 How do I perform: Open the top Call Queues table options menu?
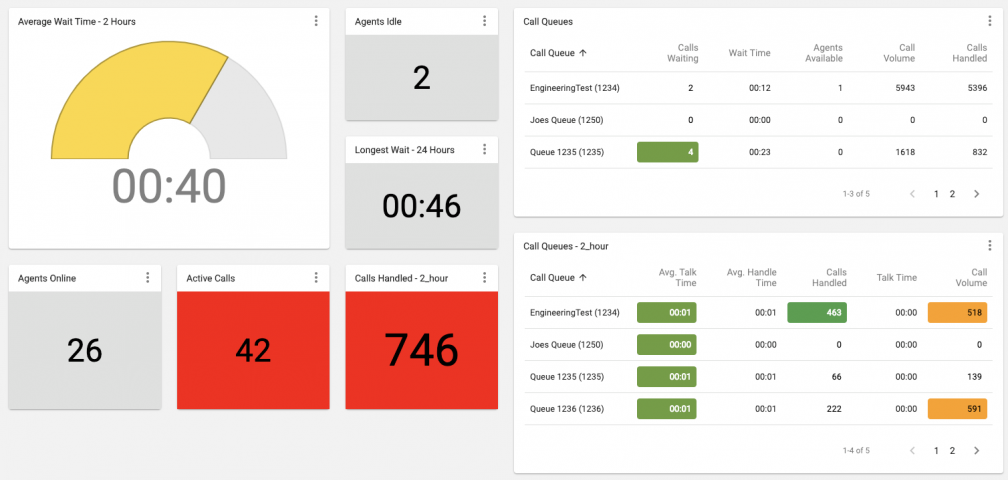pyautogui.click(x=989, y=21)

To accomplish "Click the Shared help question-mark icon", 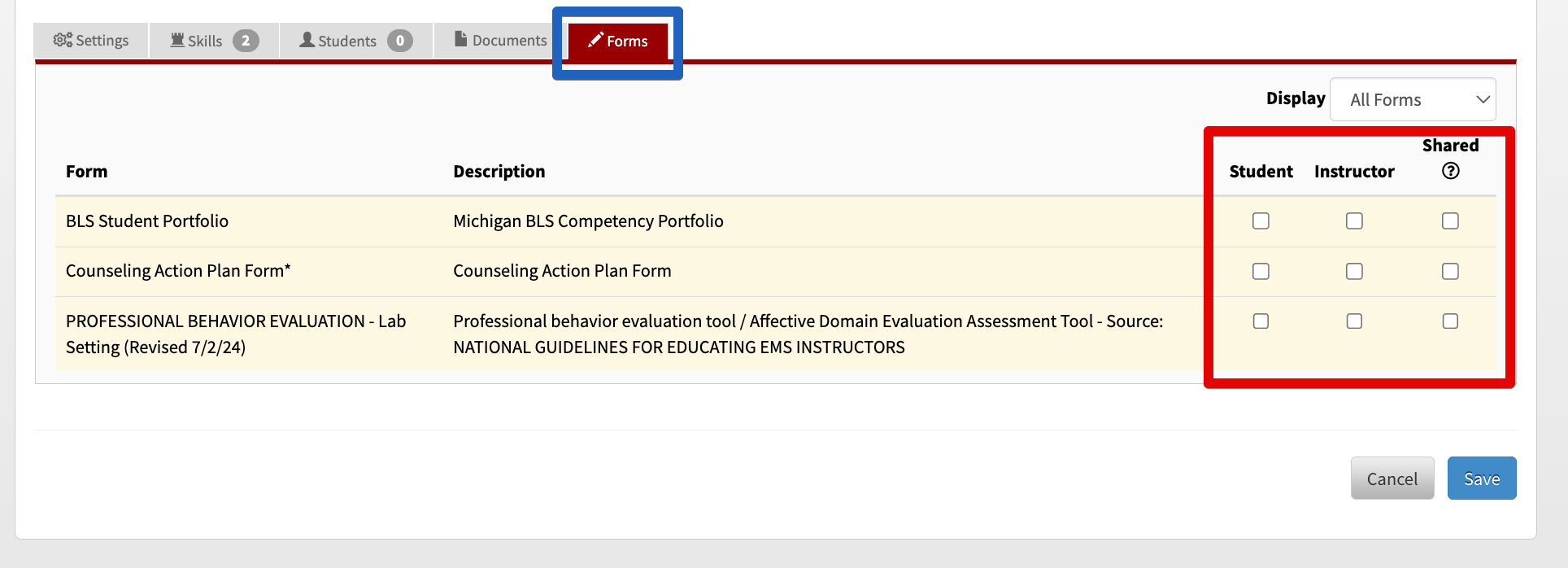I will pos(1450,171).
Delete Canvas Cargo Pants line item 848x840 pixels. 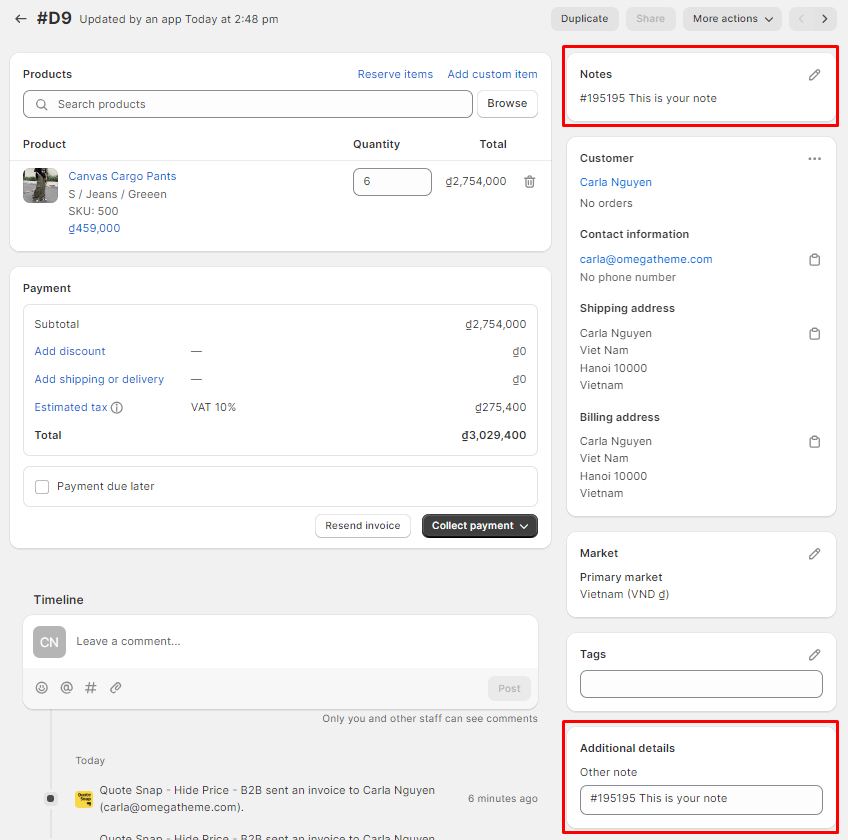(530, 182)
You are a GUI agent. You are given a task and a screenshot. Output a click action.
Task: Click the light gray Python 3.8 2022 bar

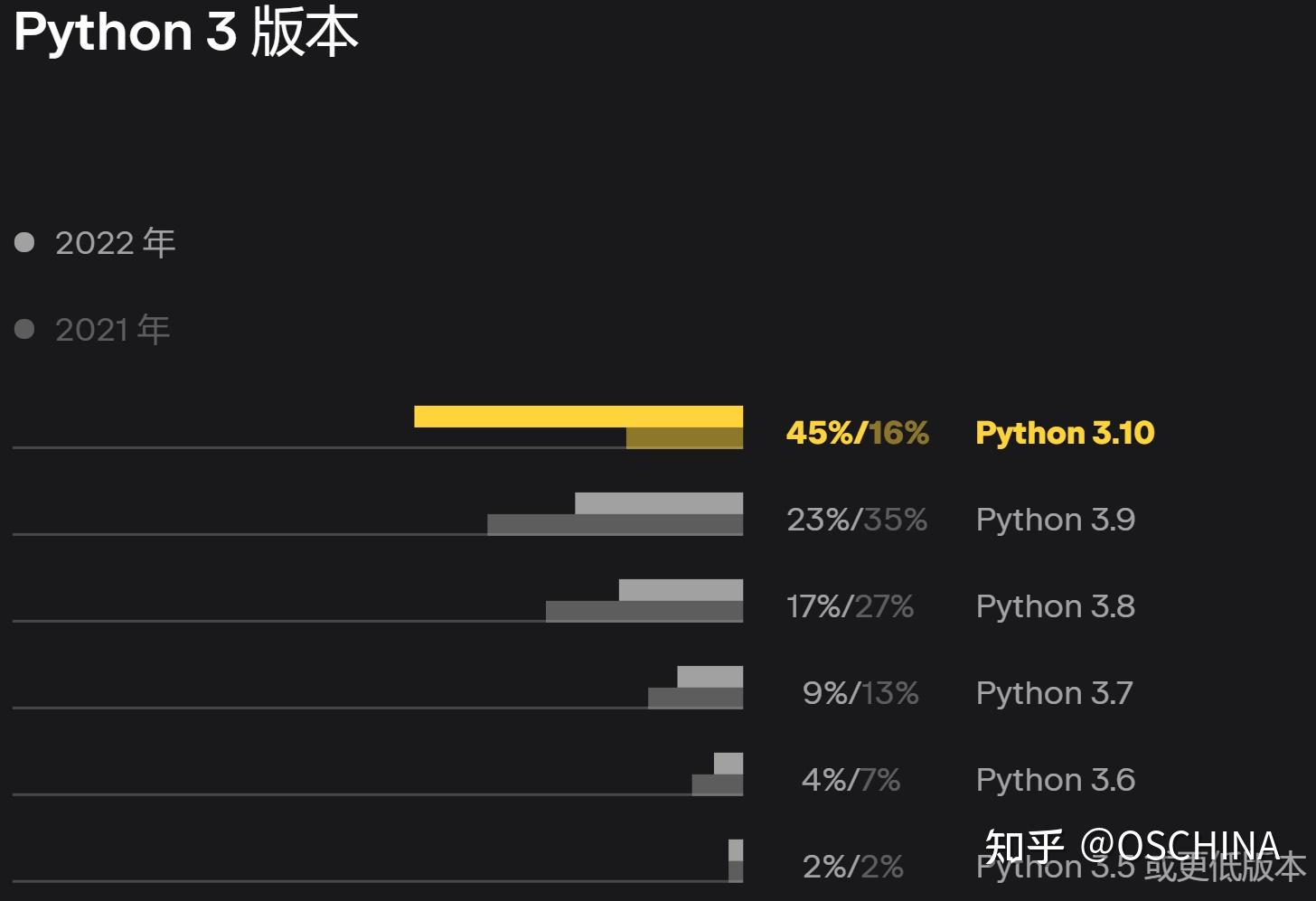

_What to work on_:
Starting from the line that has "You are a GUI" and ending at the last line of the material above, every line should be output exactly; pictures are dropped and nothing else appears.

_Exercise solution_:
You are a GUI agent. You are given a task and a screenshot. Output a click action.
Task: Click the light gray Python 3.8 2022 bar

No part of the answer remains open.